Ada Pertarungan Empat Ideologi Jelang Pilpres 2024
Pertama, sebut saja ideologi politik reformasi. Paham ini mulai dibawa oleh Presiden Habibie ketika dia menjadi presiden pertama era reformasi. Lalu dilanjutkan Gus Dur, Megawati, SBY dan sekarang Jokowi.
"Apa itu paham politik reformasi? Itu adalah varian demokrasi yang khas Indonesia. Ada kebebasan politik di sana. Berbeda dengan Orde Baru ataupun Orde Lama. Ada kebebasan ekonomi. Semua warga negara punya hak yang sama, apapun agamanya. Tapi berbeda dengan demokrasi di barat, di Indonesia, kita punya departemen agama. Negara memberikan peran yang lebih besar pada agama, dibanding demokrasi barat," tambahnya.
Ini, tuturnya, adalah ideologi mainstream. PDIP dan Golkar di dalamnya termasuk kaum minoritas. Dalam pilpres 2019 tempo hari, mayoritas pendukung ideologi ini ada di kubu Jokowi.
Ideologi ini mendapat tantangan dari tiga ideologi lainnya. Kedua, ideologi Islam Politik. Paham ini menginginkan syariat Islam lebih berperan di ruang publik.
"Bentuknya bisa macam- macam. Bisa Negara Islam. Bisa sistem khilafah. Bisa juga dengan nama NKRI bersyariah. Bagi paham ini, ideologi yang berlaku sekarang terlalu sekuler. Terlalu liberal. Terlalu memisahkan politik dari agama. Yang menonjol dalam ideologi ini adalah FPI, HTI. Kedua ormas ini berperan signifikan dalam pilpres 2019, di belakang Prabowo," sambung Denny.

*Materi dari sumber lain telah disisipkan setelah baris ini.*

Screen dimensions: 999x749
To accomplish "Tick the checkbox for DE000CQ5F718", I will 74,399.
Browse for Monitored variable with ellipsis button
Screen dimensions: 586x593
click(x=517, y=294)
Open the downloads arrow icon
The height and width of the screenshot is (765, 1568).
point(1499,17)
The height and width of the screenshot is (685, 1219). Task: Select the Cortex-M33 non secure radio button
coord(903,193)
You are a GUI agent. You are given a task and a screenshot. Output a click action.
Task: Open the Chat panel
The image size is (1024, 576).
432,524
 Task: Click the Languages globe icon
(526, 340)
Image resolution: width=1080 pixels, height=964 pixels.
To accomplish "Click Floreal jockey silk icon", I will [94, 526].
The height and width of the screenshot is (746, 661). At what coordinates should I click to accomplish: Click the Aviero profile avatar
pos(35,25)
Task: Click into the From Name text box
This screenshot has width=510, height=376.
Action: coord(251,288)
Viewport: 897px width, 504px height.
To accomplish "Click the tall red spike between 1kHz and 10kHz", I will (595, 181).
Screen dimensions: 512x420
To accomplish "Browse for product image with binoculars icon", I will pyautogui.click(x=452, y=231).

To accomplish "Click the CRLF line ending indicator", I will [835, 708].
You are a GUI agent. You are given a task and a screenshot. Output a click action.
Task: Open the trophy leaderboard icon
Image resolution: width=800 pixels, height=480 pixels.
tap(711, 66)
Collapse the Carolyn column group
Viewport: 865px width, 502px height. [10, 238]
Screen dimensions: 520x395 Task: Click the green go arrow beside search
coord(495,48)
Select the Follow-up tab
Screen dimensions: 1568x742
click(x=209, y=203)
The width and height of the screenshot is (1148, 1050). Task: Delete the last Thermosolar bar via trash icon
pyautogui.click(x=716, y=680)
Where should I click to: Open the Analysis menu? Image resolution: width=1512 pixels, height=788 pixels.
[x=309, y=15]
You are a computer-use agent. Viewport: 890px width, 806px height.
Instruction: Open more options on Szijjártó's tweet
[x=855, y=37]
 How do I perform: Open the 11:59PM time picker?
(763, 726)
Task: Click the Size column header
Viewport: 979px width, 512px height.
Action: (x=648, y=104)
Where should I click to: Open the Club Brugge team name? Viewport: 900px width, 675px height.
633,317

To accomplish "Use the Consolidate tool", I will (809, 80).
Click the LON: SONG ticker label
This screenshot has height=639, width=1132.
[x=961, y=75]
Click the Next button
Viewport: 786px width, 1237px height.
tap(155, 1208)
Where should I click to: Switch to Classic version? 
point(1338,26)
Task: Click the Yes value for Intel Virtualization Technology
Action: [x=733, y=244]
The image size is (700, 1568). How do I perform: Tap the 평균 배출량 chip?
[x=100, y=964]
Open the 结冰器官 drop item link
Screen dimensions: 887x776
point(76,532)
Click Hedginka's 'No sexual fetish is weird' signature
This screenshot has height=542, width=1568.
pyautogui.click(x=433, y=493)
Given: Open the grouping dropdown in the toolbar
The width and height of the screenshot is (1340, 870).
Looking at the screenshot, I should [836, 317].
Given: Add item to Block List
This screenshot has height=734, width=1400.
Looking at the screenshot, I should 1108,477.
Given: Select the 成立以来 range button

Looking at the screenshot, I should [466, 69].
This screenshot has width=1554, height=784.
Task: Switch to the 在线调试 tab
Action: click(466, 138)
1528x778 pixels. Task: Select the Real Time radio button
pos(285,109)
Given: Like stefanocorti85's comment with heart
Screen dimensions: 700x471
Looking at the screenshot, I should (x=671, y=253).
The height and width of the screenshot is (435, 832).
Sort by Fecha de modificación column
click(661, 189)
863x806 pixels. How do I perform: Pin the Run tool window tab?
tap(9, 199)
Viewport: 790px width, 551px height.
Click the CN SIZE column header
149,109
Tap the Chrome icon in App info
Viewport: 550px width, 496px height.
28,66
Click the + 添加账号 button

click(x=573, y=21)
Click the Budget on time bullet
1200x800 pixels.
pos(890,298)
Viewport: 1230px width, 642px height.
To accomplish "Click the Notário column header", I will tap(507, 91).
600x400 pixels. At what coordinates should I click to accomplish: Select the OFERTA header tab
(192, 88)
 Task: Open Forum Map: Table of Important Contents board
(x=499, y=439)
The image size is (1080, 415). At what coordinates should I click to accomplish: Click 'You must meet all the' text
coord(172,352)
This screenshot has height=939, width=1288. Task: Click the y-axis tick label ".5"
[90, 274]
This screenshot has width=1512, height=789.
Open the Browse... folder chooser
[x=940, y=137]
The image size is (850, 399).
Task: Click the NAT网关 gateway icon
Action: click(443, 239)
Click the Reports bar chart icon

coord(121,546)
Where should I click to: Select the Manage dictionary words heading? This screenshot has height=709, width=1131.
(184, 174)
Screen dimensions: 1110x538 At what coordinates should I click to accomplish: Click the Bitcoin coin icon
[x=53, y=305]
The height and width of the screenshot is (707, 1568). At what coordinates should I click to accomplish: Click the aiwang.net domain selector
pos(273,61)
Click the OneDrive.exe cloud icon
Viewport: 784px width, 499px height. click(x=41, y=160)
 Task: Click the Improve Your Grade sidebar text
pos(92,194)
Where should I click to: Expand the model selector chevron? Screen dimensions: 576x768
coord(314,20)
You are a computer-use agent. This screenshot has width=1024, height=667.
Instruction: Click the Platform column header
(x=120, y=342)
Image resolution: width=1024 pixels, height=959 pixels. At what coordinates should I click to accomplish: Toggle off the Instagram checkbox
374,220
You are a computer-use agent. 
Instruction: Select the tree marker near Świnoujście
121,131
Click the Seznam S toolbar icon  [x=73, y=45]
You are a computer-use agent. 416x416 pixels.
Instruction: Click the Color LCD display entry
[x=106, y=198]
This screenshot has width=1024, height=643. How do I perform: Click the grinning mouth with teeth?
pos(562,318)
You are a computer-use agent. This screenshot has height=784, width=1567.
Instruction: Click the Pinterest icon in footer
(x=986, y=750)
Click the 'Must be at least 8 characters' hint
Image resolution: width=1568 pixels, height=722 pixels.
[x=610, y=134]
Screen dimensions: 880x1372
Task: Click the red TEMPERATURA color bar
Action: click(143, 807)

Ketiga, ideologi “kembali ke UUD 45 Yang asli.” Paham ini tak menyetujui sistem politik ekonomi yang berlaku sekarang.
Mereka menganggapnya, secara politik terlalu liberal. Secara ekonomi, terlalu memberikan ruang pada perusahaan asing.
Pelopor paham ini awalnya adalah Persatuan Purnawirawan Angkaran Darat. Di tahun 2009, tokohnya adalah Letjen Suryadi. Mantan panglima TNI Djoko Santoso juga ada di barisan ini.